22 September 2017
It has been fascinating watching the last week of the election campaign roll out from afar. I voted early because I’ve been out of the country all week and won’t be back until after the votes are counted.
With the pressure off to decide who to vote for my mind has turned to the mechanics of maneuvering and machinations between the bigger and smaller parties. I’ve seen the latest poll results, read the odd opinion piece when I’ve had access to the internet and thought lots about the disadvantage the minor parties are at when the popularity tide goes in and out for the two old parties. The only conclusions I’ve come to are reinforcements of views I’ve formed from previous elections.

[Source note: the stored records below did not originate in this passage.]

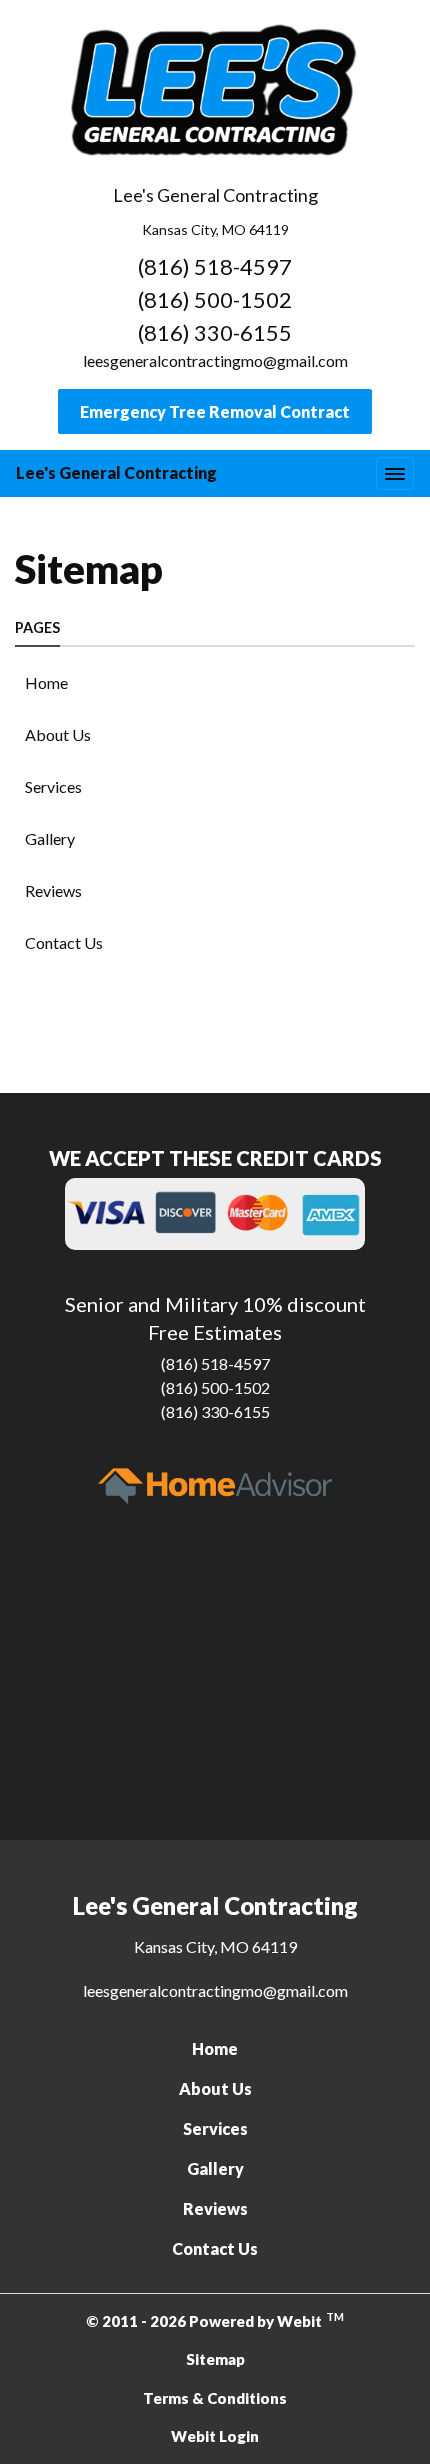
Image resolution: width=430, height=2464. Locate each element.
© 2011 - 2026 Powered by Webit (214, 2320)
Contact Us (64, 942)
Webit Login (215, 2436)
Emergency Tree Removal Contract (215, 411)
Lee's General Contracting (116, 472)
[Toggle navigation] (395, 473)
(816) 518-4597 (215, 266)
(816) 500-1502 (215, 299)
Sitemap (215, 2359)
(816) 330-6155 (215, 332)
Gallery (50, 838)
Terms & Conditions (215, 2398)
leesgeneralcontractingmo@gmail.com (215, 360)
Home (46, 682)
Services (53, 786)
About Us (58, 734)
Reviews (53, 890)
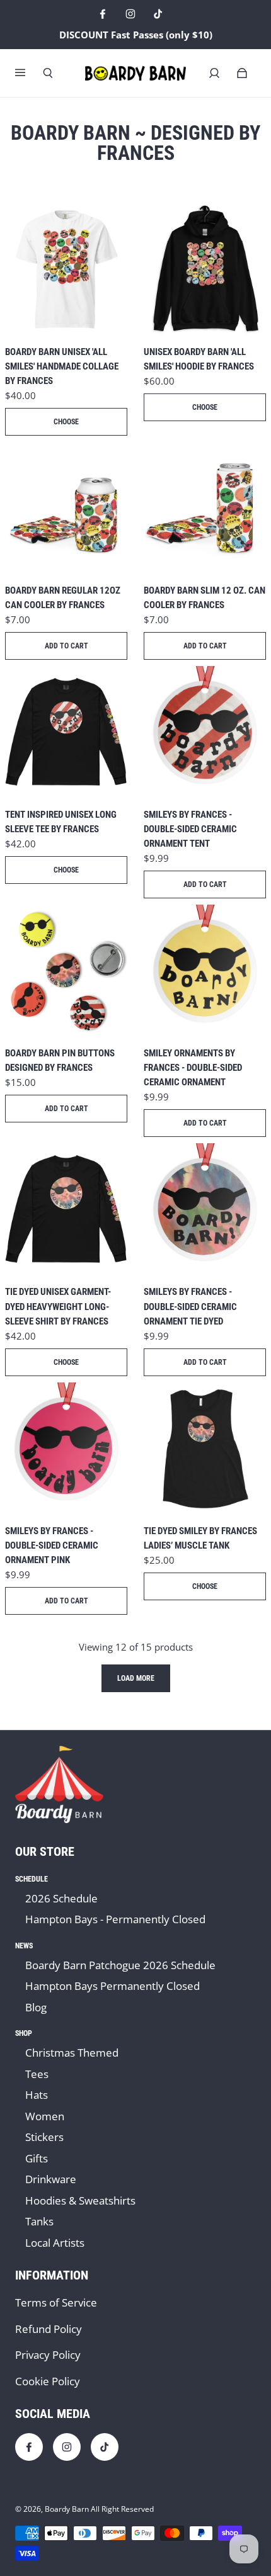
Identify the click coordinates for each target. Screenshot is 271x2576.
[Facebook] (103, 14)
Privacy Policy (48, 2354)
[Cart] (242, 73)
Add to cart (66, 645)
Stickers (44, 2137)
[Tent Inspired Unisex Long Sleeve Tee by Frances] (66, 732)
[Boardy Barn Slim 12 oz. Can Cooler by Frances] (205, 508)
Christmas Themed (71, 2052)
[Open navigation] (29, 73)
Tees (37, 2074)
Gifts (36, 2158)
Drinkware (50, 2179)
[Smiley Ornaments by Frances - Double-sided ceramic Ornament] (205, 971)
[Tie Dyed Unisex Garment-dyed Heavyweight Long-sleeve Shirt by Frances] (66, 1209)
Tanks (39, 2221)
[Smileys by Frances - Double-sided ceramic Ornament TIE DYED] (205, 1209)
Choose (66, 421)
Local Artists (54, 2242)
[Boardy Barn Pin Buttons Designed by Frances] (66, 971)
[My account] (214, 73)
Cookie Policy (47, 2381)
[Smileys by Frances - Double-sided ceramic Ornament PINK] (66, 1448)
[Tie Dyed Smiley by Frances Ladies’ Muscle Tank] (205, 1448)
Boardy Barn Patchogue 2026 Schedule (120, 1965)
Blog (36, 2007)
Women (44, 2116)
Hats (36, 2094)
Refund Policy (48, 2329)
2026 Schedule (61, 1898)
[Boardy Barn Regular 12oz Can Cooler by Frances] (66, 508)
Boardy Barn (67, 2509)
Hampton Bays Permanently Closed (112, 1986)
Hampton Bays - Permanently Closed (115, 1919)
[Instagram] (130, 14)
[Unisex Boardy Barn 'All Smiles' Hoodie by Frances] (205, 269)
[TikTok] (158, 14)
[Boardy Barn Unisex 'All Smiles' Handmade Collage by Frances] (66, 269)
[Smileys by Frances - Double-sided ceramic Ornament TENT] (205, 732)
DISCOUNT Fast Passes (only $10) (135, 35)
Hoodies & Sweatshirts (80, 2200)
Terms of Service (56, 2302)
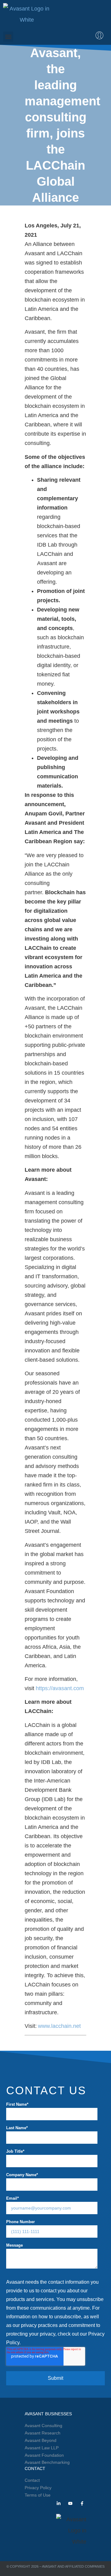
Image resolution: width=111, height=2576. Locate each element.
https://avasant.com (60, 1688)
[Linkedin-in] (58, 2503)
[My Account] (99, 35)
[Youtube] (70, 2503)
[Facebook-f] (82, 2503)
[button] (8, 37)
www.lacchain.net (59, 2026)
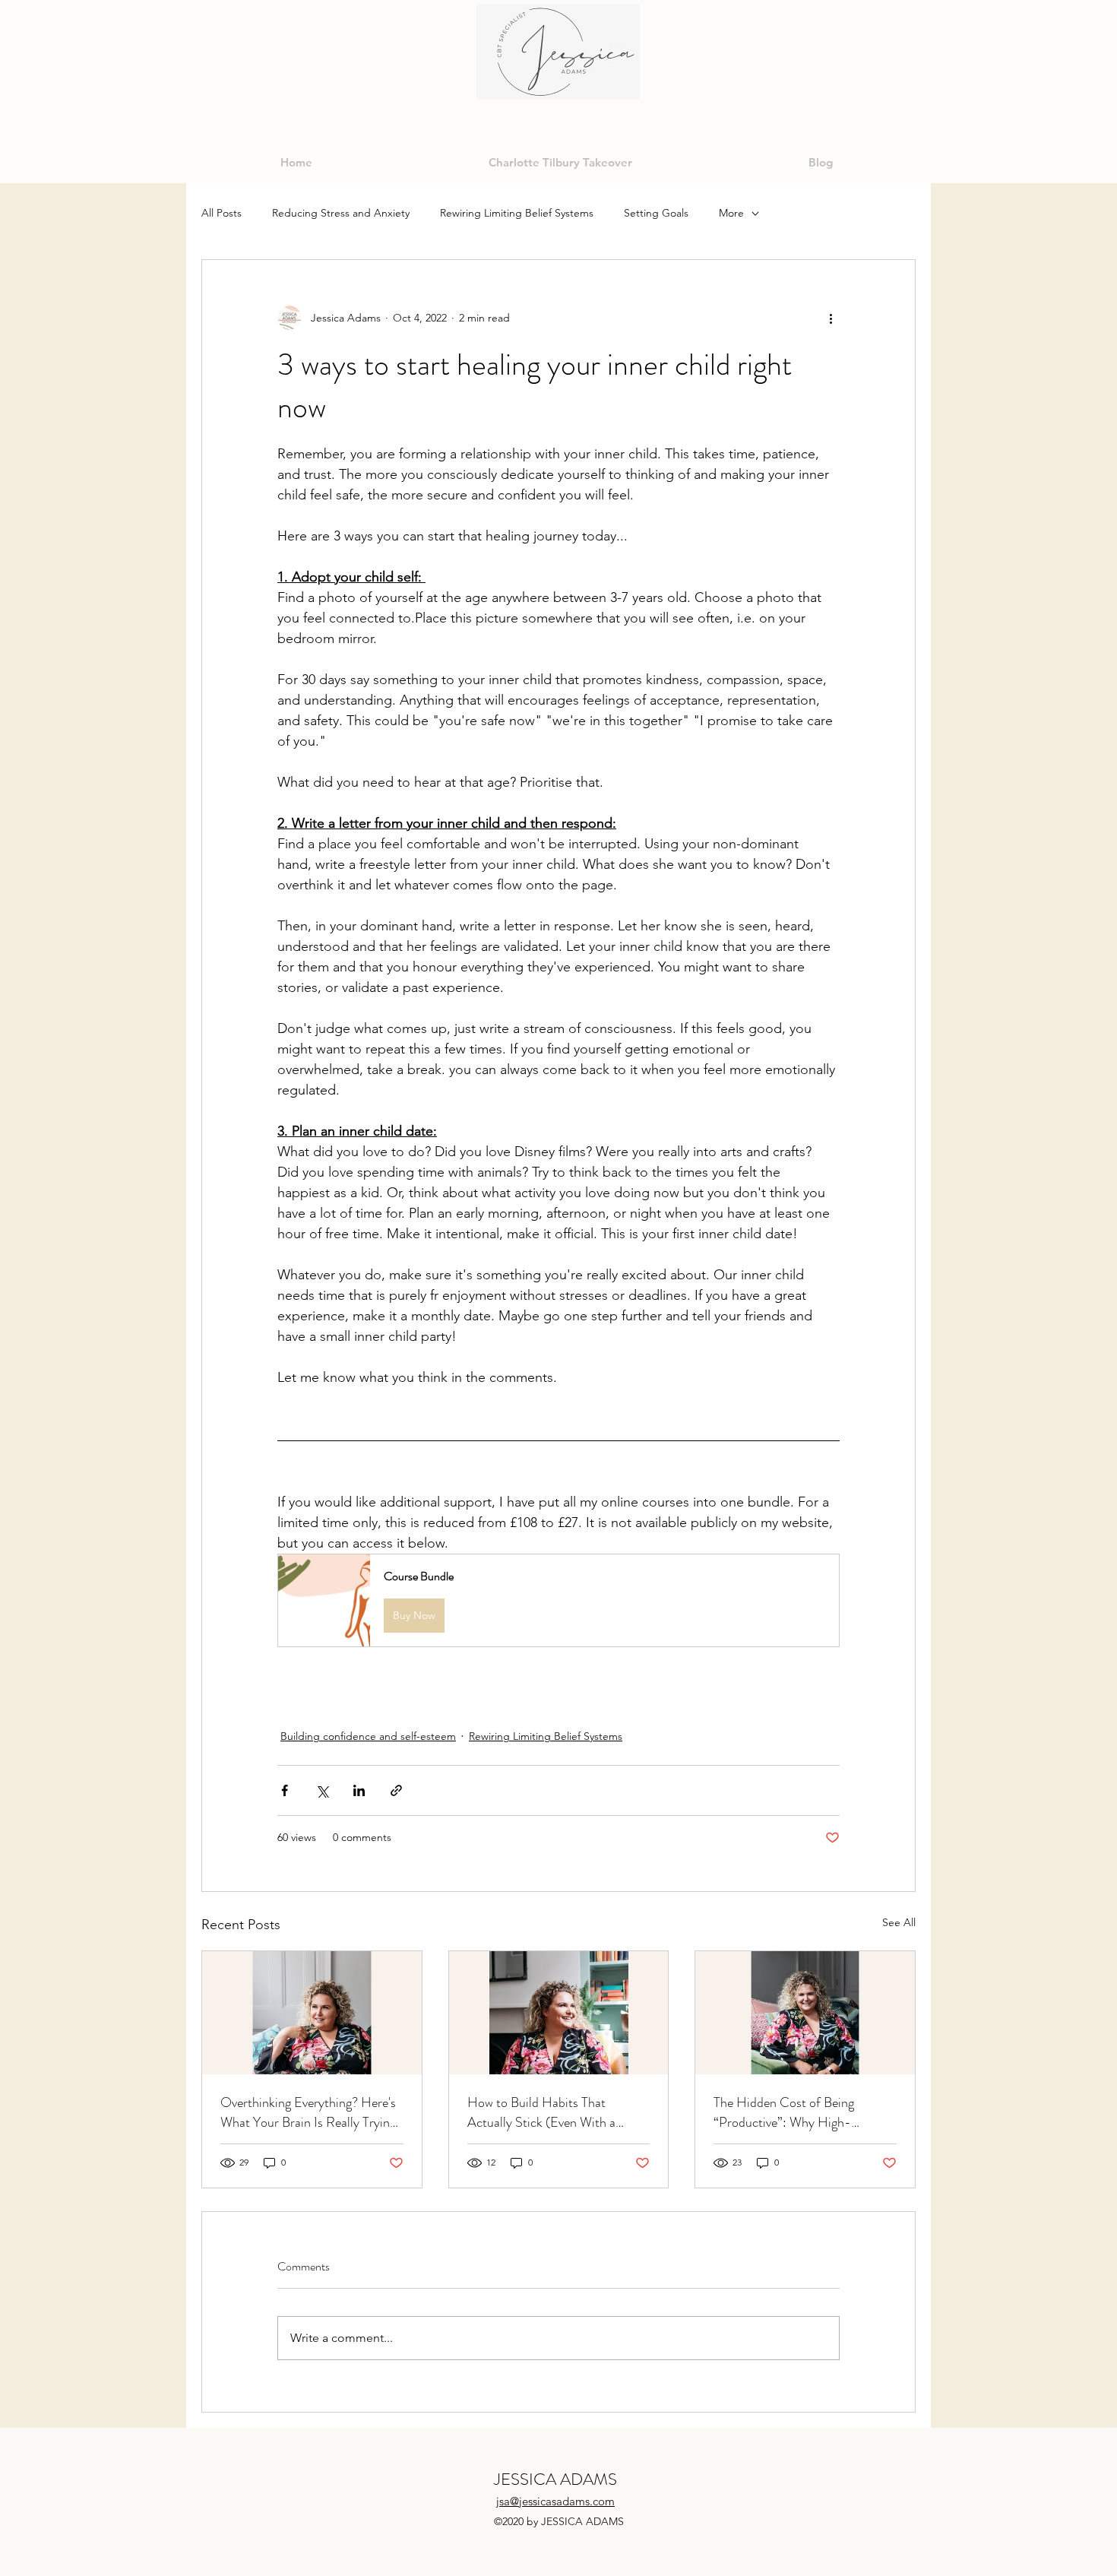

My first conclusion is that our electoral cycle is too short – far too short to be exact. A three year cycle allows a government a year to settle in, a year to get things done and the third year to get re-elected. This short cycle punishes long term thinking because of the constant focus on retaining power and therefore what the swinging voter might think, rather than doing the right thing for the country. We’ve had several three term (9 year) governments in recent political times. Each has looked to be running out of steam by its final term in office, despite not fulfilling the mandate given it by the public at election times. I think this is in large part because of the short electoral term where governments are distracted by having to go back to the polls every three years. Personally I’d be willing to take a punt on a 5 year term, but I suspect that is a bridge too far for the majority of the public. So I’d settle for four years – it would be a step in the right direction and we’d see better policy thinking and action as a result.
My second conclusion is that the threshold for parties without an electorate seat is too high. The German MMP system we adopted in 1996 dictated our current 5 percent threshold. When I was an MP with a small elected party our focus was first to retain our one electorate seat, then to promote our policies elsewhere around the country for the party vote. This overlooks the fact that minor parties have ideas that are frequently not promoted by bigger parties, but benefit New Zealand and New Zealanders. MMP was meant to bring better representation of the NZ public. If politics is the contest of ideas our current system sets the hurdle too high. There is also an inherent unfairness when a party gets close to the 5% threshold but fails to make it to parliament while a party with one seat gets around 1 percent of the party vote and does have a parliamentary presence.
So, this election I’m advocating electoral reform. A four year electoral term and dropping the threshold to 3 percent (but willing to negotiate up to four if necessary). The eve of the election seems a perfect time to launch such an initiative!